Audio Interface, periodic buzzing
I hope this is the right place to ask this question..
so I got a new Motu M2 Interface about a month ago. Since then there are periodic buzzing sounds coming from the Headphone Amps at "random" times. Sometimes it runs 3 hours without a Problem and sometimes the buzzing happens twice in 5 minutes. Turning the Interface off and on again "fixes" the buzzing temporarily.
The output meter isn't showing anything of it and I already sent the first unit back and received a new one, with the same result. So at this point I am suspecting some Problem with my PC. I am not unfamiliar with how to setup a PC properly for Audio Production, so I already worked through "all" the common steps. Got a suspicion, that it might has to do with my PSU, which is an older unit... but that's really just a guess into the dark.
I'm working on Windows 10 with fairly new Hardware and I'm starting to run out of ideas. I also recorded the buzzing ( https://voca.ro/1llmN9gokfKO ). Sorry for the noisy Background...
I would really appreciate any idea or advice on how to figure this out.
This does not sound like a hardware fault. It's more like a deliberate spoiler of the type that are put into trial or demonstration programs/drivers so that users can get an idea of whether they work before purchasing, but you can't use them for serious work without having the bleeps in there.
Thanks for the reply. I know what you mean, but that's not the case. It doesn't happen with any specific piece of software, it's across the system with any sound played back.
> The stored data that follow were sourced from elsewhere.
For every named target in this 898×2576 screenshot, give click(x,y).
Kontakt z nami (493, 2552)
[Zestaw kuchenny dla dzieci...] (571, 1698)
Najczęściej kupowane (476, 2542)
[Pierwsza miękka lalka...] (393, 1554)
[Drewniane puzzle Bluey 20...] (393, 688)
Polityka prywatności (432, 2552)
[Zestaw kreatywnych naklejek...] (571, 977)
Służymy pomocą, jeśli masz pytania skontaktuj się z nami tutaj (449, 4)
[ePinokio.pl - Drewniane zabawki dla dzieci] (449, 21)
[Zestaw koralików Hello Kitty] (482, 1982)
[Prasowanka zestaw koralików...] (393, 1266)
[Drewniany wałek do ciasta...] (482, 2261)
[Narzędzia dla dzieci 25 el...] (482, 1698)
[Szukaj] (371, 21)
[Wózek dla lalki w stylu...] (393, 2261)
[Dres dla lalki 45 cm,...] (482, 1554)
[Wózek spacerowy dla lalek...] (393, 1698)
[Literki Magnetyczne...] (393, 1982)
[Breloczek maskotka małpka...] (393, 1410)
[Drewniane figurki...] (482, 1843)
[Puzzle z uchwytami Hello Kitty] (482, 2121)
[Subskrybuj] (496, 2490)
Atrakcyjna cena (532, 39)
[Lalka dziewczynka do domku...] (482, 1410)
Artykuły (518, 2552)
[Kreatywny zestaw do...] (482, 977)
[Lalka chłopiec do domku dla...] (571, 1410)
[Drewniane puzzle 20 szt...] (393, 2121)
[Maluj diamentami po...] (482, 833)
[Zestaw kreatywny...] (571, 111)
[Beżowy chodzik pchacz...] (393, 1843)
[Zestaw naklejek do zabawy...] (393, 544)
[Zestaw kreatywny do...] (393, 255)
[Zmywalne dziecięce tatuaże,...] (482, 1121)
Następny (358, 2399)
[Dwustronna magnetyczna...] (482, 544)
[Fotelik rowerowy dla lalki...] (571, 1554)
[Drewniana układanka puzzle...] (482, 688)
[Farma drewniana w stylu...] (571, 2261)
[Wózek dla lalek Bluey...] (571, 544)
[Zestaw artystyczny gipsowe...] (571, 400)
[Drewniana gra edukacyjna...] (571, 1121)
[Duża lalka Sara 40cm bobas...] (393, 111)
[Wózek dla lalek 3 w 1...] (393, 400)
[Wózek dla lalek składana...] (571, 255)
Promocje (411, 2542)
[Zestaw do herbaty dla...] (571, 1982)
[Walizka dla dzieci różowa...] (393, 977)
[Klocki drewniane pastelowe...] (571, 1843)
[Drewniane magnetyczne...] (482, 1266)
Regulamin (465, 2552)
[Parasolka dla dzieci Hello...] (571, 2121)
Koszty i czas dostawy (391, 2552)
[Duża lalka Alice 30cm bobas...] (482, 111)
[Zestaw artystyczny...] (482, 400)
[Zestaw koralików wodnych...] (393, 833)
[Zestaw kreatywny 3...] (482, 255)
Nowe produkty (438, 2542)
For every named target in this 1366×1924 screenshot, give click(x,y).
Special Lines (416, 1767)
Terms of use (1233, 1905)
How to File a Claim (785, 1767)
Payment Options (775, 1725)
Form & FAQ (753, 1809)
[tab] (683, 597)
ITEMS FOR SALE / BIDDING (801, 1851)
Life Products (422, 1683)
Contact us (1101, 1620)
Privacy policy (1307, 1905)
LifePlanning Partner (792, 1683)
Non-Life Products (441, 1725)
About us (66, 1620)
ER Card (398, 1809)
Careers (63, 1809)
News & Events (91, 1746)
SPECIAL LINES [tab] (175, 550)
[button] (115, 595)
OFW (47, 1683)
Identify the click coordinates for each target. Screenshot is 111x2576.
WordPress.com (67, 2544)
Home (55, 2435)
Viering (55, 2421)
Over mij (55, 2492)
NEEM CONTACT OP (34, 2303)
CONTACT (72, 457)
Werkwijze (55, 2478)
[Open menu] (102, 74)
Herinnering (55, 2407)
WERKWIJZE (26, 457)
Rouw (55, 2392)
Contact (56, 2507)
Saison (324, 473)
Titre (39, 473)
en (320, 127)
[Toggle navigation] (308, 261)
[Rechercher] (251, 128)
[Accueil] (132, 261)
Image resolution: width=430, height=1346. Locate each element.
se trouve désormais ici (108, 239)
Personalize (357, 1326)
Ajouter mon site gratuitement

I of course use the official Motu driver too.
I see that the graphic I had in my post appears as a small illegible rectangle instead of the waveform I intended. It was OK in preview. I'll do a bit more experimentation to see if I can get it to show properly.
Thanks for clarifying, but yeah... It really isn't related to any demo sound or something. Only happens with this Interface, at "random" times. But then again I also tried it on another computer, without being able to reproduce the issue.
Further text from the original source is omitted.